Step detection

Running

inference can be run either with live or canned input.

Canned input: UWAR files

Canned input is useful for development and debugging, and for the fact that it can be run on x86 and without central or msb-server. <bash>./inference -xml peak_detection.xml -uwarin log_file.uwar</bash> peak_detection.xml represents the file describing the mill DAG. log_file.uwar represents the file with the canned input in UWAR format, collected with logger.

Live input

To do realtime step detection, inference needs to be run on the IMote, along with central and msb-server (and bt-listener if you'd like the output sent over bluetooth e.g. to a phone). <bash>./inference -xml peak_detection.xml -bt2 60</bash> Again, peak_detection.xml represents the file describing the mill DAG. But in this case the input comes directly from msb-server (over shared memory).

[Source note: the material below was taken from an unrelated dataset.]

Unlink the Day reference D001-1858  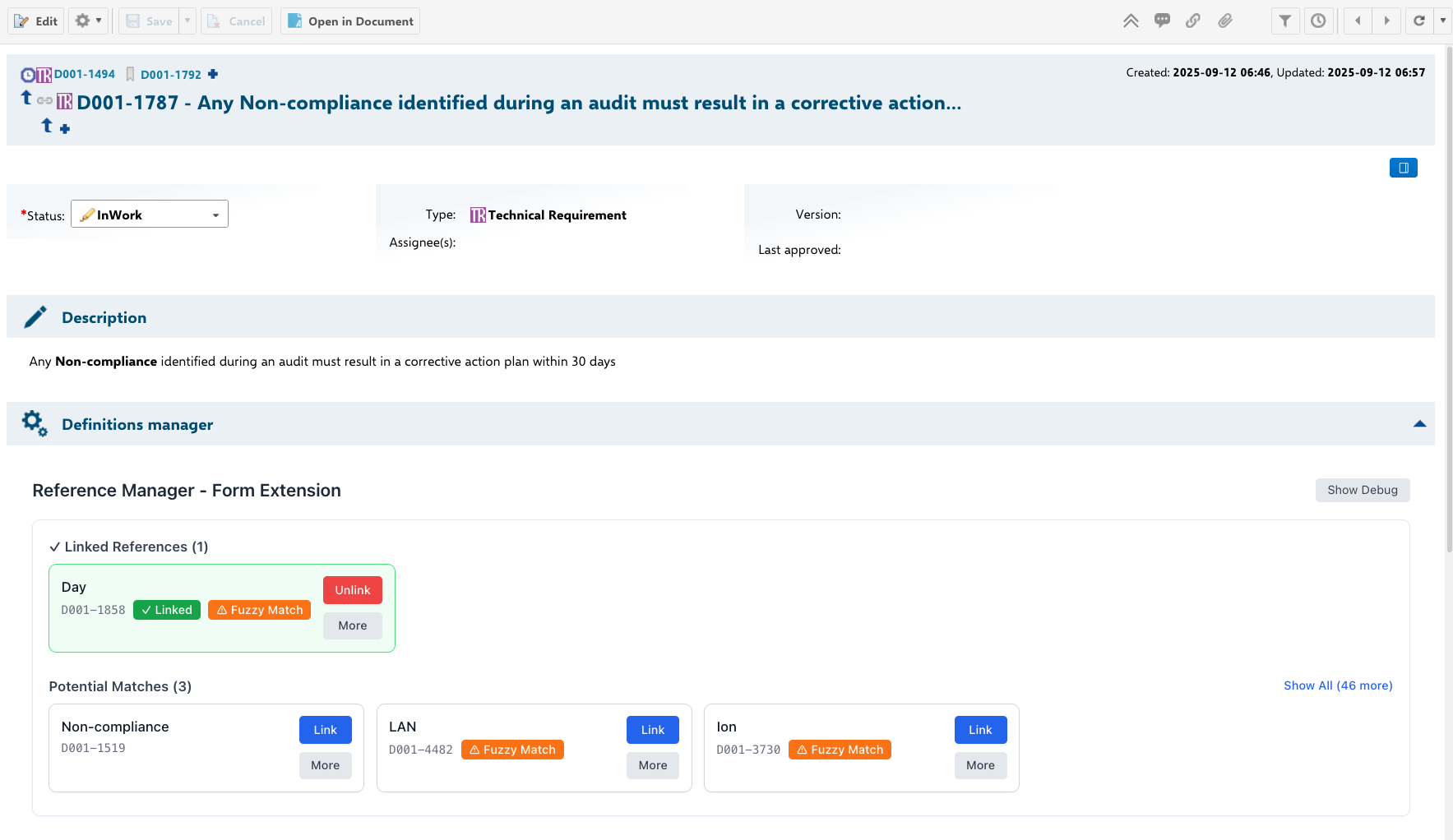(352, 589)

To run it automatically, see running processes with proccontrol.

Output

The output of inference is a comma-separated list of "features." If the output is sent over bluetooth (i.e. the -bt or -bt2 n option is set), then it contains descriptors for the features. The bt2 format has the following form:

((#DESC#descriptor(,descriptor)*|#DATA#value(,value)*)\r)*

Be sure to note that lines are terminated with a carriage return (ASCII 0xd).

So for example:

#DATA#12345,1,2,3
#DATA#12346,1,2,3
#DESC#TIME,steps_05s,stridelength_mean,stridelength_stddev
#DATA#12347,1,2,3
#DATA#12348,1,2,3

The number and order of the elements comes directly from the inference XML description. It won't change any more often than the XML file.

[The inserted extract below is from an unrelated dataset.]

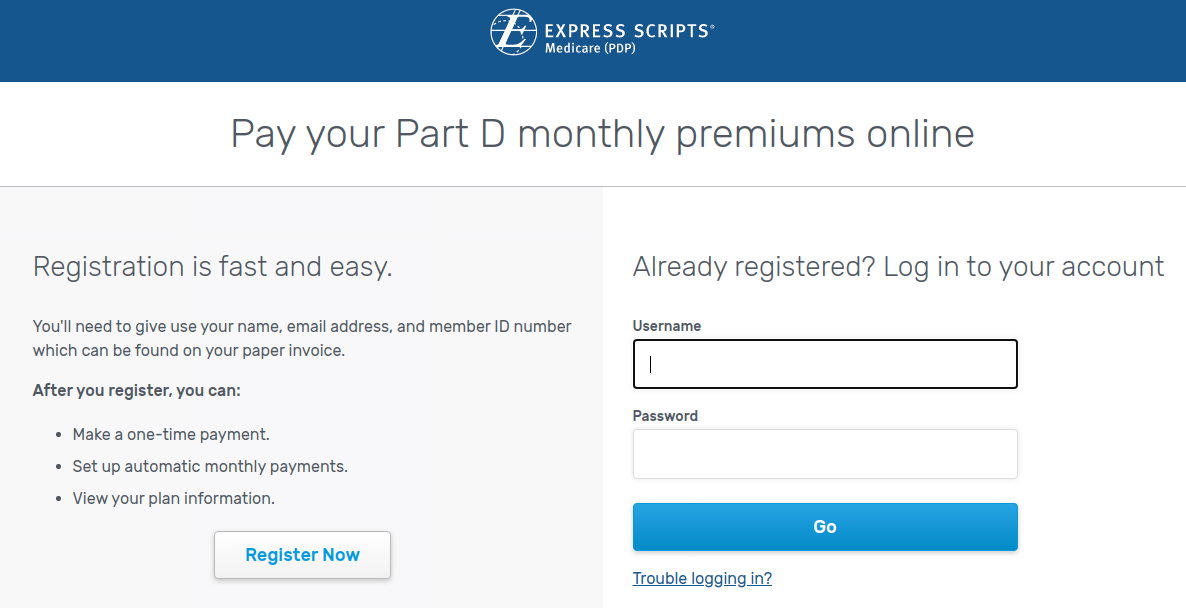Open the Trouble logging in link

pos(702,578)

The time is milliseconds since the epoch, but bear in mind that the IMote's clock will be wrong unless you set it. It's more likely to be simply uptime.

Algorithm

The algorithm is simple in principle. It seeks to partition the input on (somewhat arbitrary) step boundaries and then find the maximum of the signal in each partition. At a high level, it does roughly this:

Take the magnitude of the 3d accelerometer vector.
Smooth the magnitude.
Take the derivative of the smoothed magnitude.
Look for peaks in the smoothed magnitude between ascending zero-crossings of the derivative.

Step 1 is straightforward. Rather than looking at any component of the 3D acceleration, the algorithm considers only the magnitude of the vector. This means no attempt is made to determine the orientation of the device and there is no dependence on any particular orientation.

Step 2 is somewhat more complicated and has been done in two different ways. The problem is that the magnitude data are not smooth at the granularity in which we're interested. There are high-frequency effects from effectively superimposing the three acceleration components. There are also other high-frequency, low-amplitude elements of the signal which are presumed not to be important to partitioning the data; they may be noise or simply some other uncorrelated motion. The goal then is to separate the periodic characteristics due to bipedal motion from those not.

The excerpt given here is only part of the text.